Monday, 14 November 2011
Yesterday a headline in the French news read, “Berlusconi – une sortie en catimini”. I couldn't recall seeing the word catimini before and so looked it up.
It sounded a little as if his exit from political office was chaotic or calamitous, but it turned out leaving en catimini means “sneaking out” or even “sneaking out under shameful circumstances”. Some say that the shameful aspect can be explained by the association of the word catimini with menstruation, “catamenia” being a medical word for menstrual fluid (in the 16th and 17th centuries the phrase avoir ses catimini meant “to have one's period”). However, others think this etymology fanciful and suspect that catimini has more to do with the skulking habits of felines and has its origins in the Picard language of northern France; cate (cat) + mini from min also designating “cat” and the root of minou, minette (kitty, pussy). Minette and “pussy” both refer to a cat and both are slang terms for the female genitalia – a linguistic analogy demonstrated by French and English sub-editors who translated Berlusconi's crass exhortation, Forza Gnocca! (an intended parody of his party's slogan, Forza Italia!) as Allez Minette! and “Go Pussy!”.
Well, whatever the language, he's gone. Probably.
Saturday, 12 November 2011
This summer I nipped into Harrods, a department store in in the West End of London. It sells nothing of interest, but is well worth a visit, or more accurately, the food hall is worth a visit. Get there at ten in the morning when it's opening and one can examine the decorative sculptures before the place fills up. It's a good time to take photographs and generally get in the way of the employees trying to set up the stands.

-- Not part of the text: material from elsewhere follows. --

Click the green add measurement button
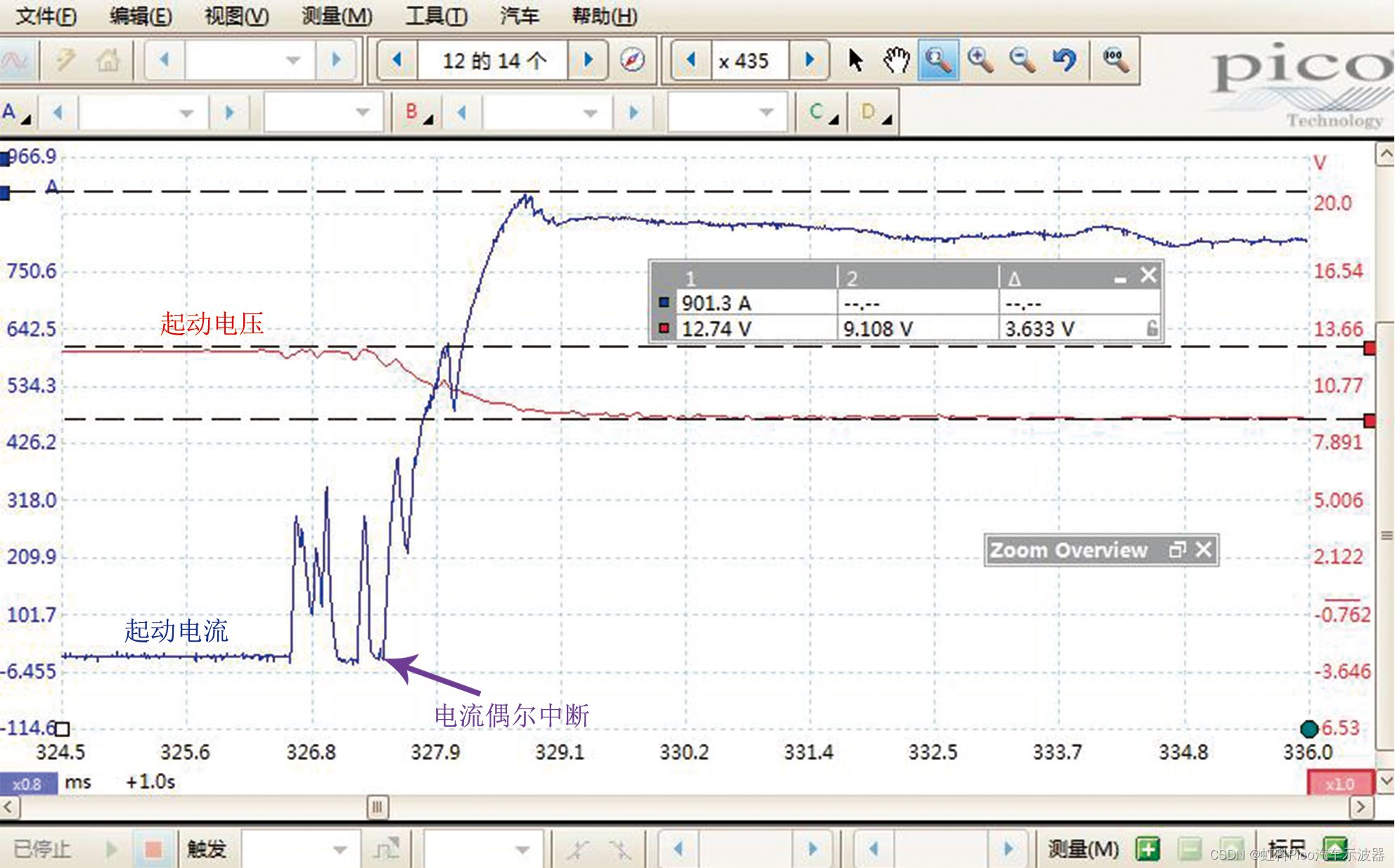coord(1148,849)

Mermaids clinging each to each. I like the way their caudal fins are gathered in wet, lazy folds, a much more sensual arrangement than the way their tails are traditionally represented.

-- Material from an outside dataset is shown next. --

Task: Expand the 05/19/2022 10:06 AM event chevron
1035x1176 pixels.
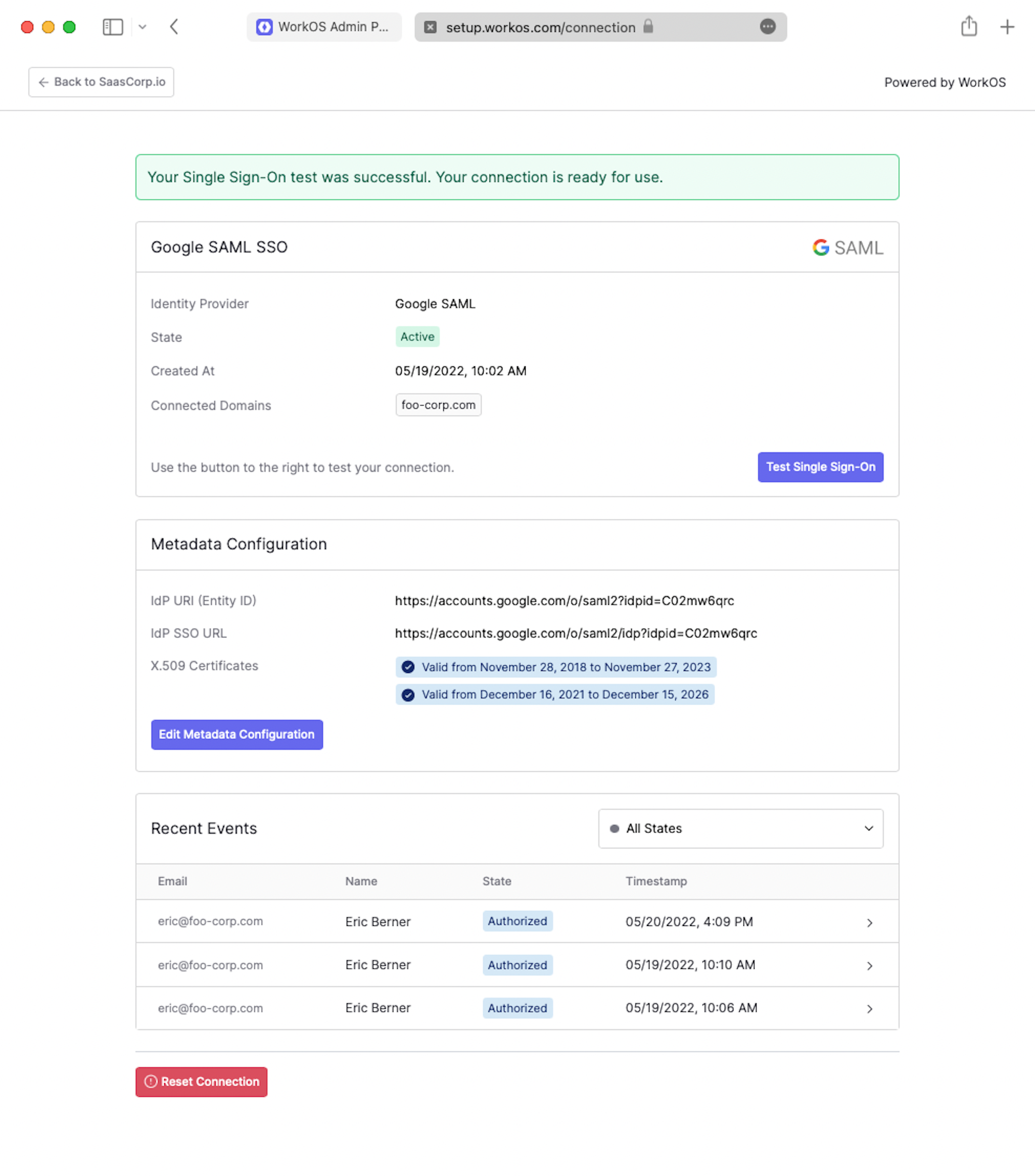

It seems these pieces were created at the London workshops of "U.K. Sculptors".
The wall tiles were designed by W J Neatby (1860-1910).
They're real fish swimming around behind the leaping sea trout. I wonder who feeds them, the fishmongers or the maintenance people? I would be nice to think it's some impossible-to-fire old retainer whose sole responsibility it is and who is a vestige of the old days when Harrods boasted that it sold everything from a pin to an elephant. I remember as a boy taking the famous puff seriously and being disappointed at the pet section's paucity of p-p-pachyderms. There were monkeys in cages, and even galagos - nothing there now of course, except acres of g-plan sofas.
Assorted game ignored by an urban fox who's stealing away to raid a few dustbins.
More splendid Neatby ceramics. These tiles and peafowl weren't in the food hall, they were in the bauble and wig department.
PS Don't race round to see these creations just yet – today I read that Harrods has been sold and is closed for two years for refurbishment.
And the fish, who will feed the fish?
Wednesday, 9 November 2011
Illustration of a European Robin by Paul Barruel (1901-1982)
I picked up a Robin (Erithacus rubecula) yesterday. It had stunned itself on a window pane. I took it into the garden, held out my open hand and waited for it to revive and take off. It revived, but before flitting away decided to linger for some long intimate minutes. It started to preen, conscientiously running each primary feather through its mandibles, apparently happy to be sitting on the palmate branch of an enthralled tree. The bird was so ineffably beautiful I didn't want to blink in case it disappeared, and so light that if I wasn't looking at my hand I wouldn't have known there was anything there.